Tak terasa tahun ini adalah Romadhon keempatku di
Negeri Firaun. Tak terasa pula kontrakku di bumi rantau akan berkahir. Tak
tahu, masih adakah kesempatan tuk kembali meneguk air ilmu di samudra Al-Azhar.
Barangkali inilah skuel singkat dari perjalanan sang “Petualang” di Bumi
Kinanah. Kalau dibanding bang Thoyib memang aku lebih “tangguh” dengan terpaut
satu tahun diatasnya, namun ku kira itu bukan standar kesaktian seseorang karena
barometernya bukanlah kuantitas kawan namun lebih terletak pada kualitas.

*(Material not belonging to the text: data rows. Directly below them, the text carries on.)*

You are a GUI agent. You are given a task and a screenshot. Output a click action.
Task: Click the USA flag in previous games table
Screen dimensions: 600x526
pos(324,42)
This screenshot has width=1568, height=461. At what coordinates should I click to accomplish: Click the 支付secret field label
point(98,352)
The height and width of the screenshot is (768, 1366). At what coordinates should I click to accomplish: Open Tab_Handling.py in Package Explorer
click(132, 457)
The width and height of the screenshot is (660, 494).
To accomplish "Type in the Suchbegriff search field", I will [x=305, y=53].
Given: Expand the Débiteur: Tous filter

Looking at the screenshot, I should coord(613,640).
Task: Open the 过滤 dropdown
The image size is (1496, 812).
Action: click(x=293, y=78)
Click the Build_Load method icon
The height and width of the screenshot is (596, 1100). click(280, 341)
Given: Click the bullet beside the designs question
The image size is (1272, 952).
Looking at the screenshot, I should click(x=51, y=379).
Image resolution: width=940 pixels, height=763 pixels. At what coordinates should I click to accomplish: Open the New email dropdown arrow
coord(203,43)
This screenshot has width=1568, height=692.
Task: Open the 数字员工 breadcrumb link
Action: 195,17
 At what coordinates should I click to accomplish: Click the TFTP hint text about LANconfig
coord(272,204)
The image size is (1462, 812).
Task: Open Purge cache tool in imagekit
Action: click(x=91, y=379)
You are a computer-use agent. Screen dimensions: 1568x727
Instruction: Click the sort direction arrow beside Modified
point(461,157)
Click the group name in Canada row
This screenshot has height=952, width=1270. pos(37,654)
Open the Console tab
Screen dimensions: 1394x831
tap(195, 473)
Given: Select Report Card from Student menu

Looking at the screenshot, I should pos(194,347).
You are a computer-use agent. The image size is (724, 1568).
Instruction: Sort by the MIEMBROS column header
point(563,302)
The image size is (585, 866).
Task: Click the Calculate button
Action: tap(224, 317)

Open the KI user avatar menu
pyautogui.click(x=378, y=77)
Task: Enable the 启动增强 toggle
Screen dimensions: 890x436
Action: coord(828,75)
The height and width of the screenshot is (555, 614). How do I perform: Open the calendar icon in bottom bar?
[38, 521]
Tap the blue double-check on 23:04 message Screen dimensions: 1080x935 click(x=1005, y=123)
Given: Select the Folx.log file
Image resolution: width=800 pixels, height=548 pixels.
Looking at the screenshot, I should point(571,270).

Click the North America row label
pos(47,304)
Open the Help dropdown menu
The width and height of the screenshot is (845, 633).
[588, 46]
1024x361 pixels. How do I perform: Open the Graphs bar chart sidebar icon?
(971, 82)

Pemadangan masjid Amr bin Ash belum terlalu ramai
namun jama’ah mulai memadati lapak-lapak yang telah disediakan panitia i’tikaf.
Masjid tertua di Afrika ini menjadi awal persinggahan “semediku” di bumi Azhar.
Setelah melewati belasan hari puasa di dalam dauroh al-Quran akhirnya
aku bisa bebas dan meluapkan ekspresiku di masjid ini. Walau bagaimana pun
kenangan di dauroh sendiri tak kan pernah terlupa. Berjalan kaki
sepanjang 3 kilometer usai sahur dengan target sholat subuh di Sayida Aisyah. Berjuang
melawan panasnya otak dan suhu yang bertermo 40 celcius serta
tantangan-tangtangan dahsyat lainnya yang harus ku lewati.